Excitatory synapse formation induced by exogenous Cbln1 in cultured Purkinje cells. A, Representative images of cultured Purkinje cells at 21 DIV, prepared from wild-type (WT) and cbln1-null mice [knock-out (KO)] and immunostained against calbindin (red) and synaptophysin (green). The three columns on the right show enlarged views of the boxed regions in the two left columns. The far right column shows the images taken with reduced gain and saturation (less sat.) settings. B, The intensity of synaptophysin immunoreactivity is strong at the distal dendrites in WT cells but significantly weaker in cbln1-null cells. Incubation with exogenous Cbln1 (3 μg/ml) in the medium for 7 d completely restored the reduction in the synaptophysin signal. The data were normalized to the averages of the wild-type control cells for each experiment (n = 24 cells; 3 independent experiments; ***p < 0.0001). C, Images of distal dendrites of cultured Purkinje cells stained with calbindin (red) and synaptophysin (green). Incubation with a mutant Cbln1 (dS-Cbln1; 3 μg/ml) did not change synaptophysin signals in cbln1-null Purkinje cells. D, E, Images of distal dendrites of cultured Purkinje cells stained with calbindin (red) and either VGluT1 (D, green) or VGAT (E, green).
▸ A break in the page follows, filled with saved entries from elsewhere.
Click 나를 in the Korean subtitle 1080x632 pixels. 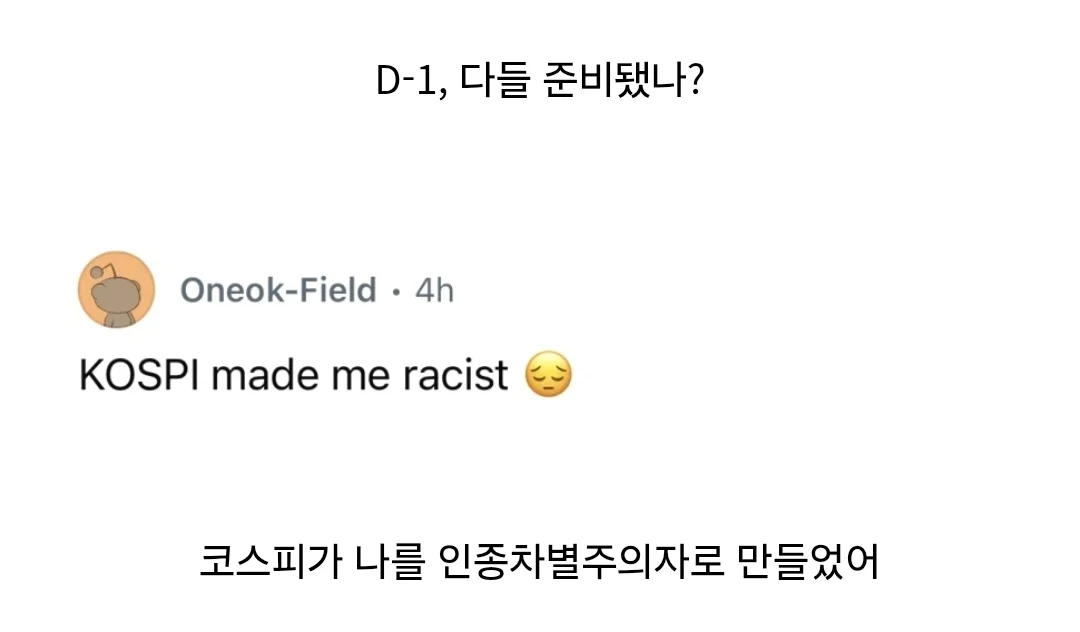[390, 562]
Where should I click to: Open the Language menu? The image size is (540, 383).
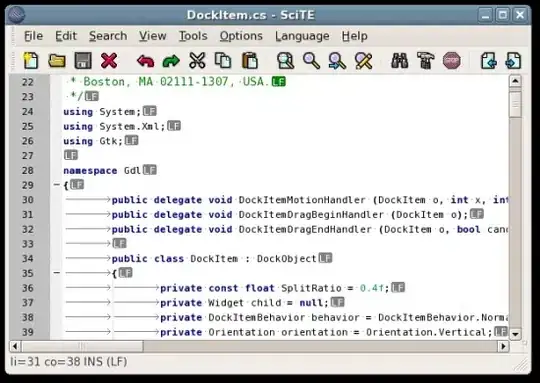(302, 36)
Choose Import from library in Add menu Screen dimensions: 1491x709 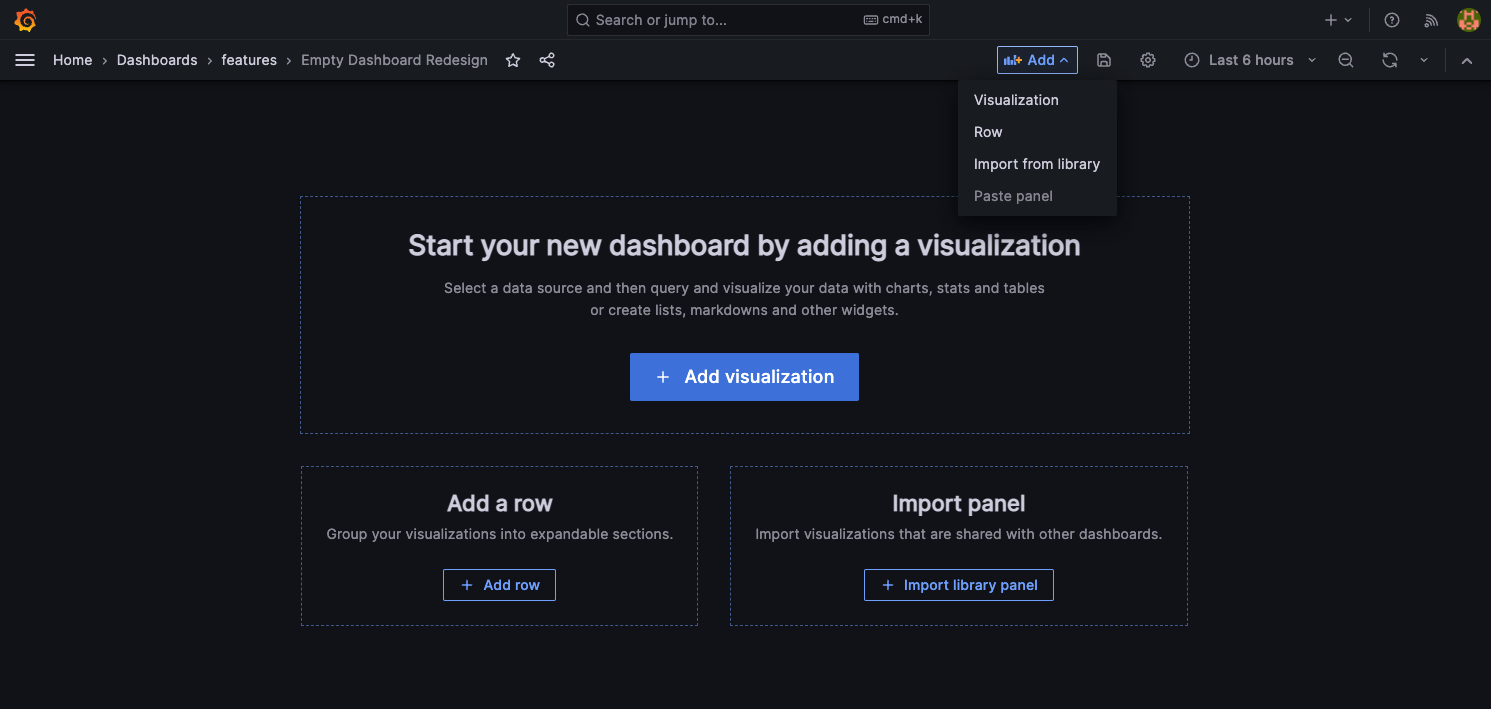[1037, 163]
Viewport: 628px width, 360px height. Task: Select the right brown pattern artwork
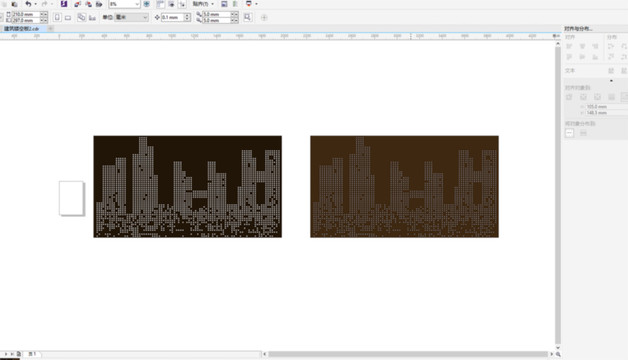pyautogui.click(x=405, y=187)
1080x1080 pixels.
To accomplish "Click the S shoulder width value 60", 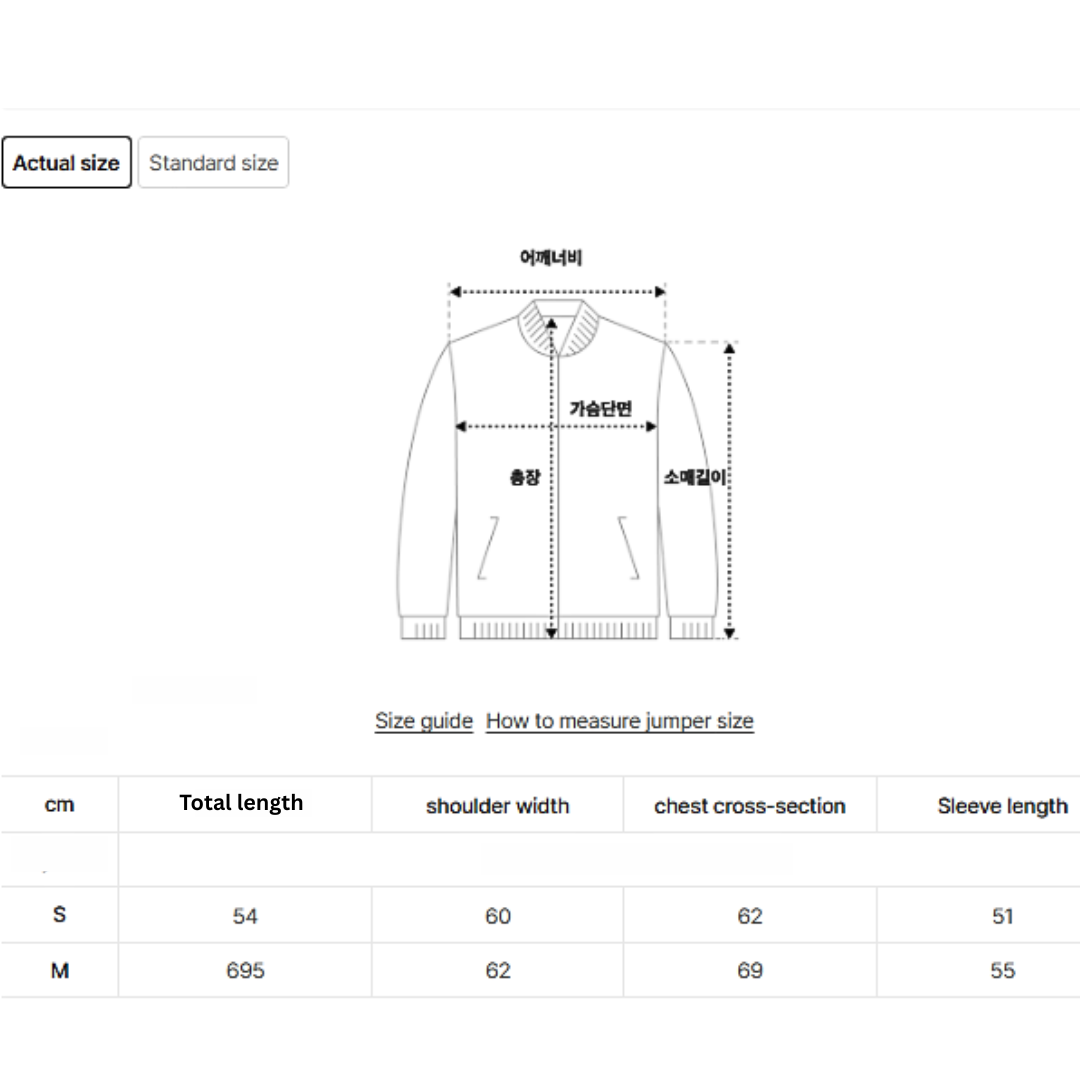I will (497, 916).
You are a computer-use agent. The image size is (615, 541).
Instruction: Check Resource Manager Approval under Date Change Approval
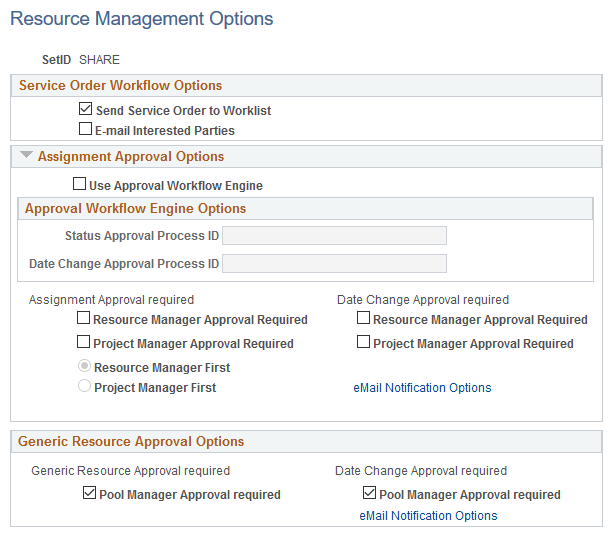coord(364,320)

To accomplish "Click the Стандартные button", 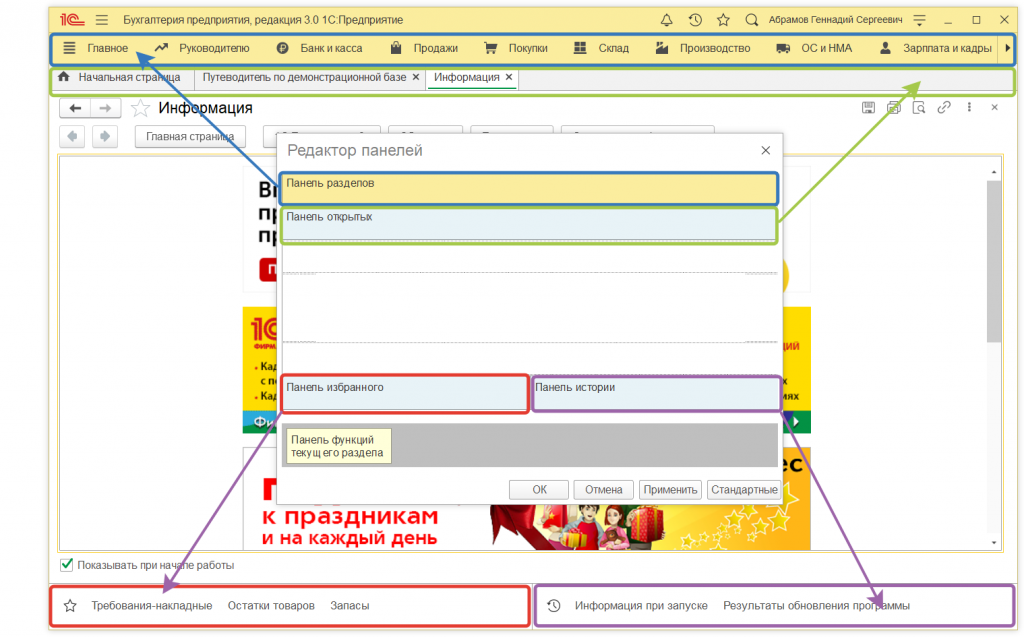I will pyautogui.click(x=743, y=489).
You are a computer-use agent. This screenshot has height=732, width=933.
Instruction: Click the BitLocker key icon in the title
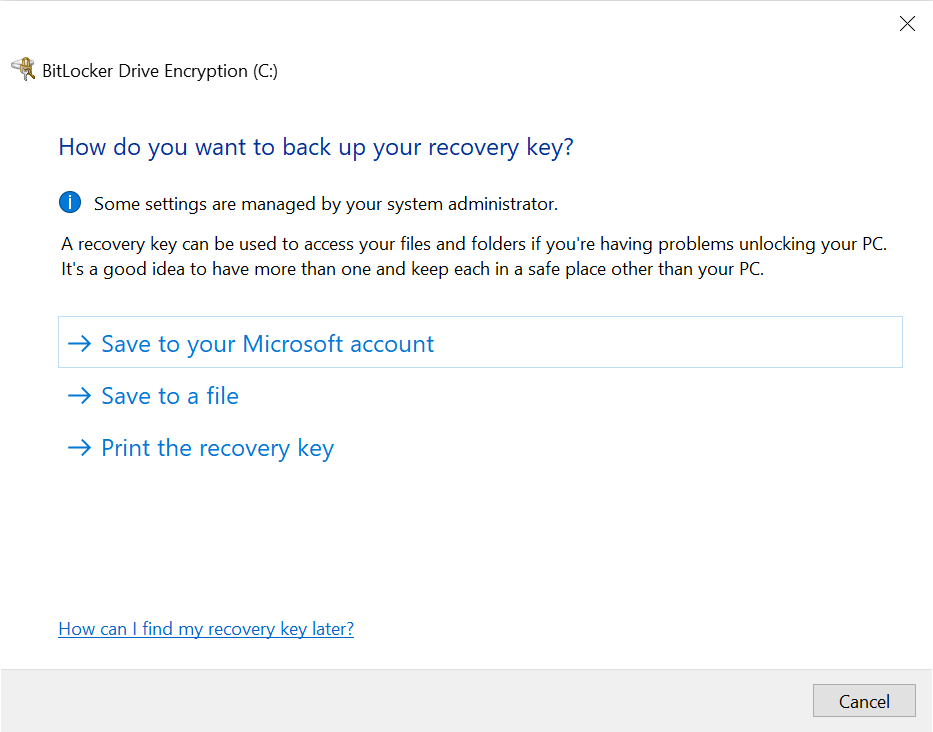[23, 70]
The far right column shows images taken with reduced gain and saturation settings. Application of Cbln1 to the medium of cbln1-null cells increased the signals of VGluT1 (D) but not of VGAT (E). Scale bars: A, two far left columns, 30 μm (the entire images of the Purkinje cell); A, three columns on the right, C–E, 10 μm (the enlarged view of the distal dendrites).